Both the supervised and unsupervised version of covariance pooling can be implemented in a few lines of PyTorch code.

# X: [seq_len, d_model]
# L, R: [d_model, d_compressed]
# seq_len: sequence length
# d_model: hidden dimension of model
# d_compressed: probe hidden dimension

# probe on the embedding or a flattened version
emb = (X @ L).mT @ (X @ R) / seq_len     # [d_compressed, d_compressed]
sup_loss = probe(emb.flatten())

# reconstruct through the linear bottleneck
target = (X.mT @ X) / seq_len            # [d_model, d_model]
recons = L @ emb @ R.mT                  # [d_model, d_model]
unsup_loss = torch.norm(recons - target, p="fro")

Results: Covariance pooling outperforms mean pooling on downstream tasks

To validate whether this learnable bottleneck extracts more functionally relevant information than mean pooling, we evaluated the embeddings across two distinct genomic tasks using the NTv3 model:

Genomic Track Prediction: We trained probes to predict the mean signal of 39 diverse functional genomic tracks. This task measures whether the embedding successfully encodes dense regulatory information like chromatin accessibility and transcription factor binding. The learned covariance-based embeddings improved the track prediction R² by 52.9% over the mean-pooling baseline.

Gene Ontology (GO): We filtered the Gene Ontology database for a diverse set of 763 biological terms. Predicting these functional labels using the frozen, unsupervised autoencoder embeddings yielded an 8.4% AUC lift over the mean-pooled baseline.

The above are small-scale experiments to sanity-check the approach. Nevertheless, forthcoming work will show that this approach scales gracefully to larger datasets.

Covariance pooling as a baseline for sequence aggregation

Mean pooling became the default because it's simple, stable, and acts as a strong regularizer for huge activation sequences. As genomic foundation models become increasingly capable, they learn intricate representations that mean pooling discards, leaving structural blind spots to important positional mechanisms in the sequence.

Covariance pooling offers a principled, drop-in replacement that is more informative. When paired with a learned bottleneck and a global reconstruction objective, it compresses gigabytes of raw sequence activations into a compact, stable embedding, sidestepping the overfitting traps of more complicated attention-based poolers in low-data regimes.
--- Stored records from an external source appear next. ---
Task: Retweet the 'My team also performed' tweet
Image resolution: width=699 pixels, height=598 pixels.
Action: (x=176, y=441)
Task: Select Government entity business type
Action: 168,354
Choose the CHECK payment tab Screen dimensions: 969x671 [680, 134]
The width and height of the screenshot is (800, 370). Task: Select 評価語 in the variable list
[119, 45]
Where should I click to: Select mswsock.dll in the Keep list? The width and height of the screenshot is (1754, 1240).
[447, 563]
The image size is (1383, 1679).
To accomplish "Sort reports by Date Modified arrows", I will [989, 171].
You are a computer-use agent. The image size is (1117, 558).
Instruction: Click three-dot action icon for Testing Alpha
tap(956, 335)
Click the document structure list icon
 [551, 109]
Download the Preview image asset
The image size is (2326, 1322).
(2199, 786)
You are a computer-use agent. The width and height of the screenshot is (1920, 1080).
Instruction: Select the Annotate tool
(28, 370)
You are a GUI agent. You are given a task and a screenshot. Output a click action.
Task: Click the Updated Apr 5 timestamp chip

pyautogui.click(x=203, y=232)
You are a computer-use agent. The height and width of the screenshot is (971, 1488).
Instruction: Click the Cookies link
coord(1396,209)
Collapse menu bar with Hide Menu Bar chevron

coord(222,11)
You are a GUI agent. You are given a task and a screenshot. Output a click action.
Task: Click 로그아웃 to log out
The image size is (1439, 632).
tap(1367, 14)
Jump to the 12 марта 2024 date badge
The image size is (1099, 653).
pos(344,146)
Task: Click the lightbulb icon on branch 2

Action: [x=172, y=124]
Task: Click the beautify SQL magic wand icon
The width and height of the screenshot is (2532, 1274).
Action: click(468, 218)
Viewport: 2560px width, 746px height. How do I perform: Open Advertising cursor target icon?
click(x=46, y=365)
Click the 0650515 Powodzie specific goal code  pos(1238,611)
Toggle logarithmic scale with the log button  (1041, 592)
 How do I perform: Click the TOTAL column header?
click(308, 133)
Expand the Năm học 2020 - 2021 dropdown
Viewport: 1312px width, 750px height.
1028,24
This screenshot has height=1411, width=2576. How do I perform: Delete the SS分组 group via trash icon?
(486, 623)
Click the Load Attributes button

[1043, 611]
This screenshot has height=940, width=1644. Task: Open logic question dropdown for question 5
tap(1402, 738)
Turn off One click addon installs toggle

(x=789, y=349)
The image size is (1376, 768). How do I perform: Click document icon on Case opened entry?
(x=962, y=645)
Existing bioinformatic pipelines already set a high bar for genomic annotation prediction; covariance pooling will not replace them overnight, but promises to improve how we extract knowledge from foundation models to match that bar. As genomic models improve, extracting the native richness of their representations will become increasingly important to fully unlock their biological utility. Covariance pooling is a strong baseline that achieves this without massive datasets or architectural overhauls.

We believe unsupervised discovery through foundation models will play a huge role in advancing scientific knowledge, and our tooling needs to be designed to express that potential. These interpretability-based approaches turn foundation models into engines of scientific discovery, enabling us to understand how these models think about complex domains, which we will be exploring in forthcoming work.